La chèvre est le nouvel animal domestique. Il n’y a qu’à voir les sites qui pullulent d’offres de chevreaux et le nombres de like qu’ils obtiennent sur Facebook avec les commentaires du style : « Trognon ! J’en veux un pour Noel ou pour mon anniversaire ! » au milieu d’autres encore plus innocents : « Est-ce que ça peut vivre en appartement ? »
Comme beaucoup d’animaux, le chevreau est particulièrement craquant. Reste que la chèvre me semble une version un peu décevante de son petit, comme un enfant prometteur qui tournerait mal, elle n’est pas à la hauteur de l’esthétique de son petit.
La chèvre-chien serait le nouveau concept. Pourquoi alors ne pas acheter un chien ? Il est tout de même plus adapté à l’appartement, à la course sur la plage, à la promenade en laisse avec vous ou votre famille.
Mais ne suis-je pas pire que tous ceux dont je me moque, moi qui suis prête à faire de l’achat de mon chevreau un prétexte à écriture ? Ne suis-je pas tout aussi coupable en détournant à mon seul profit un pauvre petit animal de ferme qui n’a rien demandé. Ceux qui me lisent savent que tout chez moi est prétexte à écriture, mais est-ce une excuse valable ?
Comment j’en suis arrivée là ? C’est une longue histoire. Résume, disait mon père à ma mère, épuisé à l’avance du nombre de digression auxquelles il allait avoir droit avant d’arriver à la fin de l’histoire... D’accord, je serai brève, du moins j’essayerai...

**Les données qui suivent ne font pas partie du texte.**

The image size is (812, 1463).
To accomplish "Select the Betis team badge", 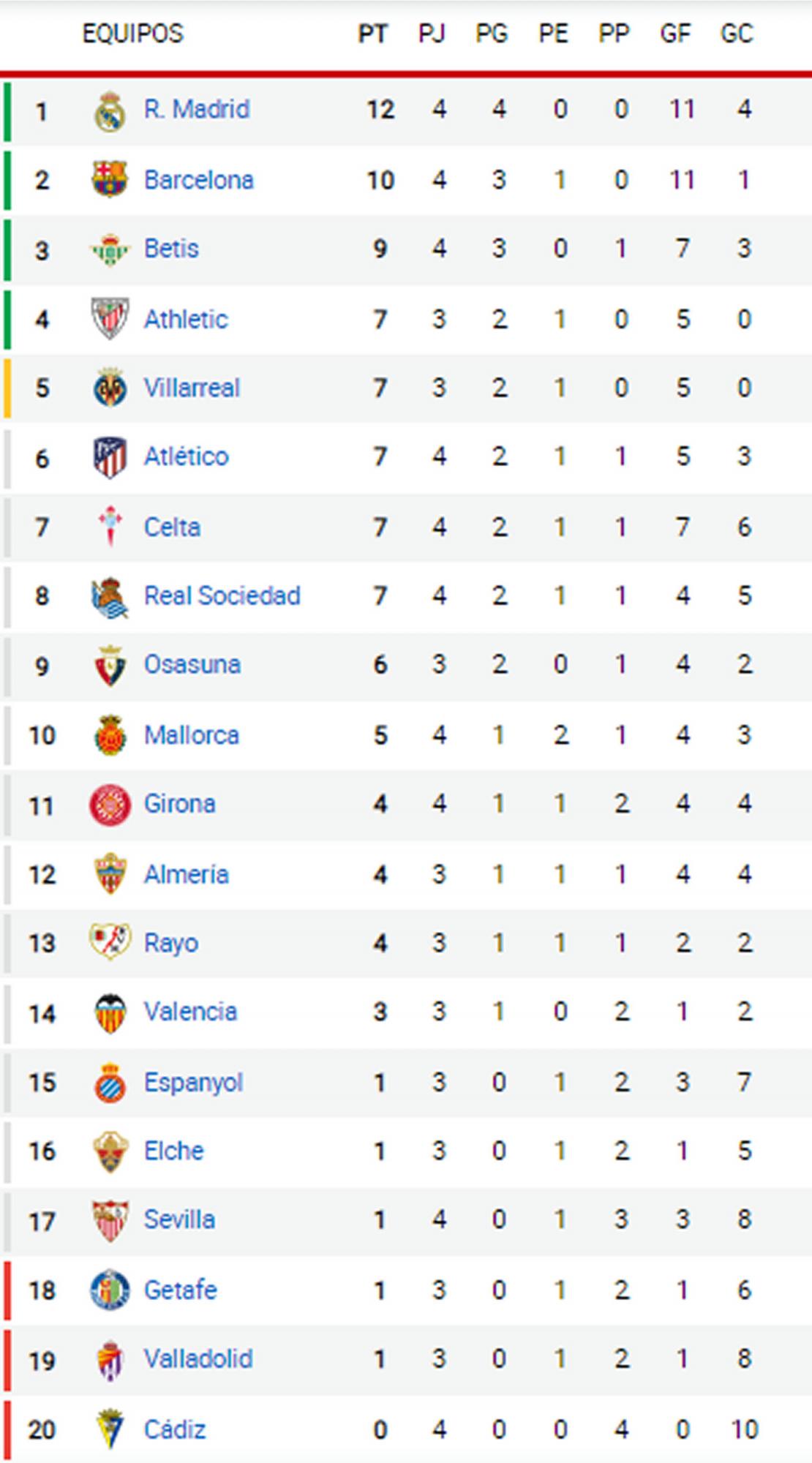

Il n’y a pas si longtemps, on les avait prévenus, nos cinq enfants, de bien réfléchir avant de s’imposer, à eux comme à leur conjoint, la présence d’enfants sous leur toit. N’avaient-ils pas tout pour être heureux, un physique agréable, des amoureux dont ils étaient amoureux, des métiers, des diplômes, une voiture, un nid douillet, des sous... En résumé, une vie de rêve !
« Petits enfants : petits soucis, grands enfants : grands soucis. »

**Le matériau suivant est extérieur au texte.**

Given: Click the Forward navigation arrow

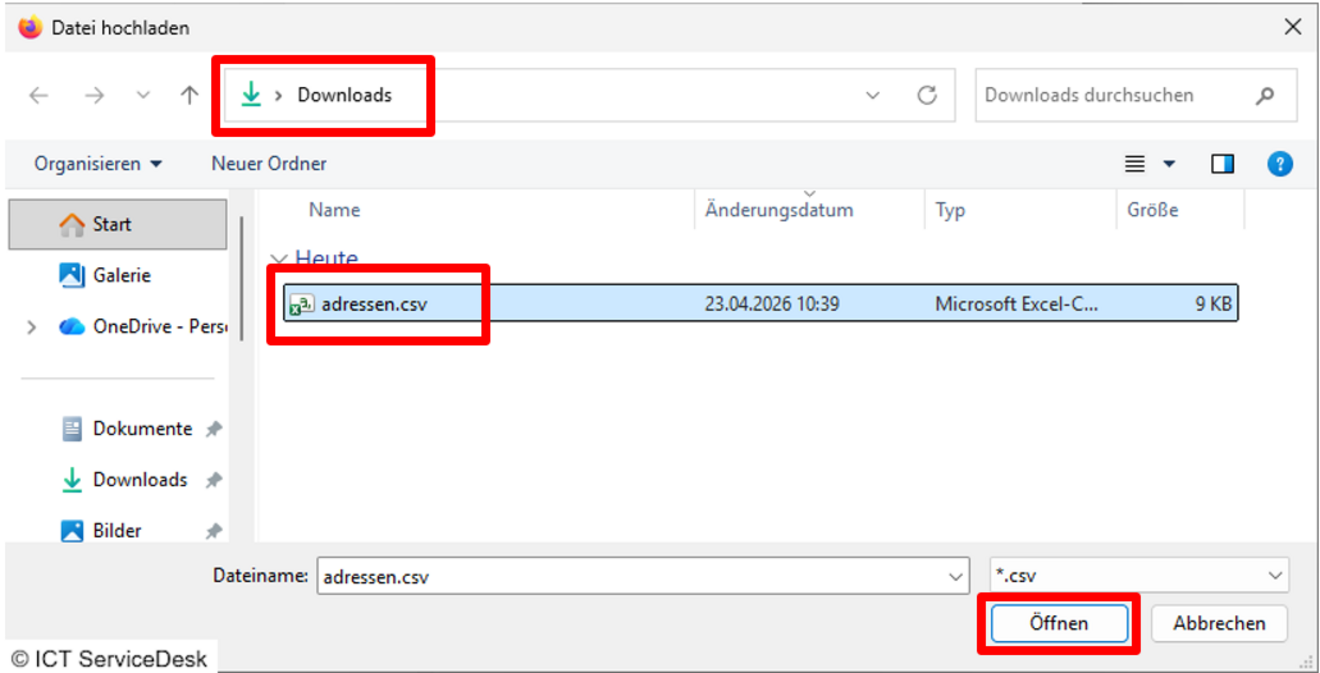Looking at the screenshot, I should click(x=94, y=96).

« Parents, c’est pour la vie. »
Mais, Bon Dieu, ils avaient bien dû entendre ces dictons populaires dans d’autres bouches que les nôtres, non ? Je me voyais mal y revenir avec mes gros sabots du style : « Ohé, mes enfants, vous savez : pas moyen de rendre son tablier ensuite ! » Ni le rejeton d’ailleurs, si on le trouve un peu brouillon. Un bébé qui pleure toutes les nuits ou un ado qui frise la délinquance, c’est comme les soldes, tu n’as plus le droit de l’échanger. Si en période de soldes, c’est écrit en grand, noir sur blanc à chaque caisse, je doute que ça figure dans le Laurence Pernoud[1]. Alors bien sûr ça m’avait longtemps brûlé les lèvres de le leur préciser. Raphaël m’exhortait au silence à coup de : « Il est inutile de leur donner des conseils, il faut qu’ils fassent leurs expériences eux-mêmes. » Je trouvais cela idiot, mieux valait pour moi une mise en garde dont on n’était pas certain qu’elle servirait que pas de mise en garde du tout !

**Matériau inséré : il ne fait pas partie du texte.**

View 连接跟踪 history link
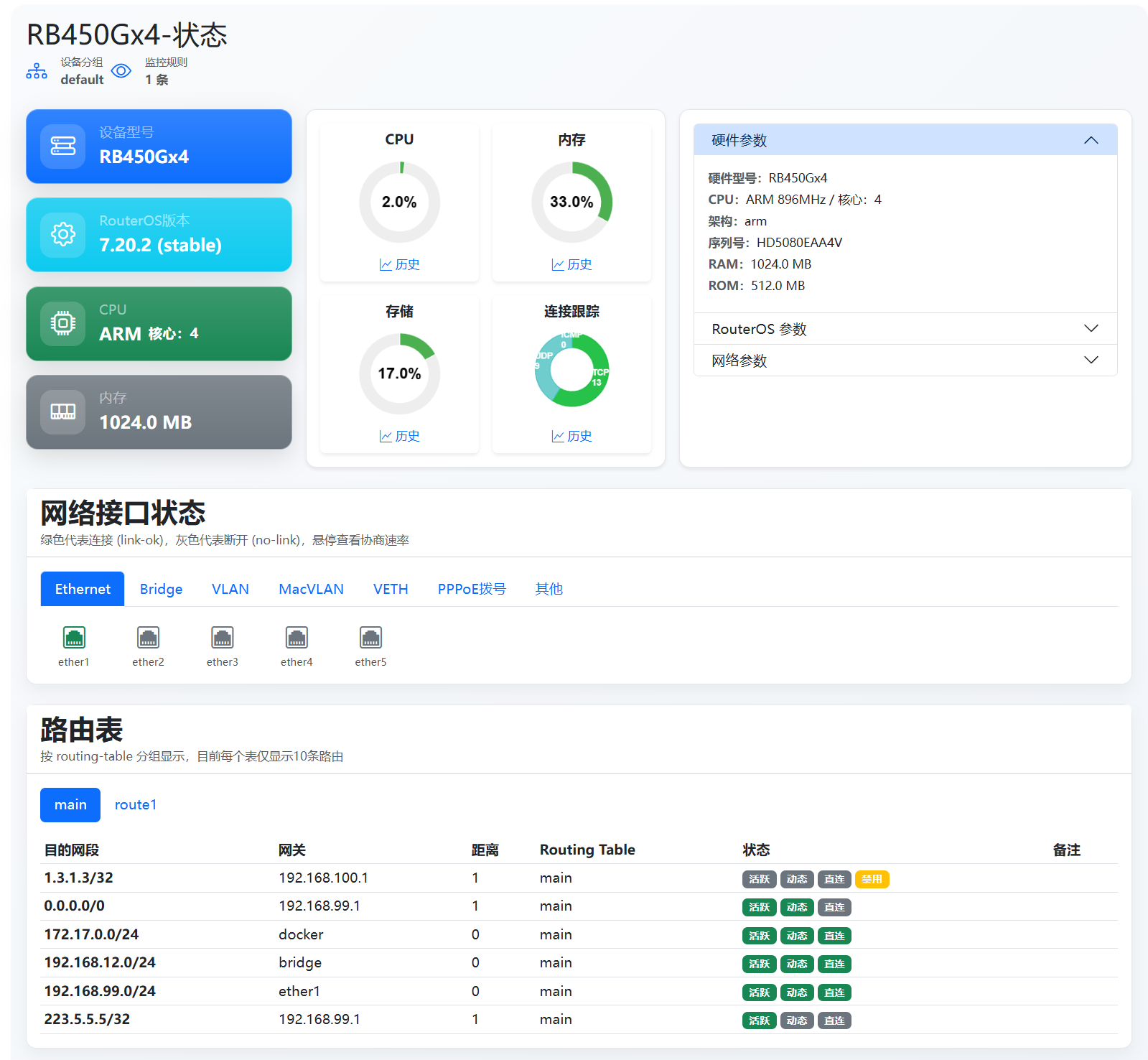Image resolution: width=1148 pixels, height=1060 pixels. (x=572, y=436)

Et voilà donc qu’ils s’étaient tous mis à faire des bébés, un, deux, trois, et pourquoi pas à la volée, tant qu’on y était...
Un homme averti en vaut deux, dit-on, mais à moi, on m’avait interdit d’avertir.
Je me retrouvais donc assise aux premières loges à les regarder expérimenter ce que je savais depuis le début qui allait arriver : les nuits sans sommeil, l’argent d’un salaire sur les deux englouti en garderie, les vacances à moitié ratées, les voyages fabuleux dont ils rêvaient remis aux calendes grecques, la fatigue, la fatigue, la fatigue, l’impression de n’être jamais là où il faudrait, à penser aux enfants en plein boulot, à être pressée de le quitter le soir, à pester contre toutes celles qui récoltaient les fruits de leurs ambitions - moins douées, moins diplômées, mais sans enfant - , torturée à l’idée de leur manquer, de ne pas leur consacrer assez de temps, et la fatigue, la fatigue, la fatigue, le manque de temps, de sommeil... Le conjoint qu’on adorait pour tout ce qu’il était avant de devenir père, mais qui ne le devenait pas exactement comme on aurait voulu, comme on imaginait qu’il serait avant, parce qu’on le voudrait toujours un peu plus comme ceci, qu’il fasse exactement comme s’il était une mère, mais pas trop tout de même car s’il était trop mère, en quoi seriez-vous indispensable, et bientôt vous trouveriez qu’il vous prend la place... On a trouvé un mot qui résume tout ça pour les tâches ménagères : on parle de répartition, surtout pour se plaindre qu’il n’y en a pas, de répartition ! Pour les tâches « bébé et tout le tralala », c’est le père qui résume le boulot, on est un papa poule ou pas ! Là, il faut déjà que la mère laisse un peu de place mais aussi la liberté surtout de la définir en tâtonnant au début.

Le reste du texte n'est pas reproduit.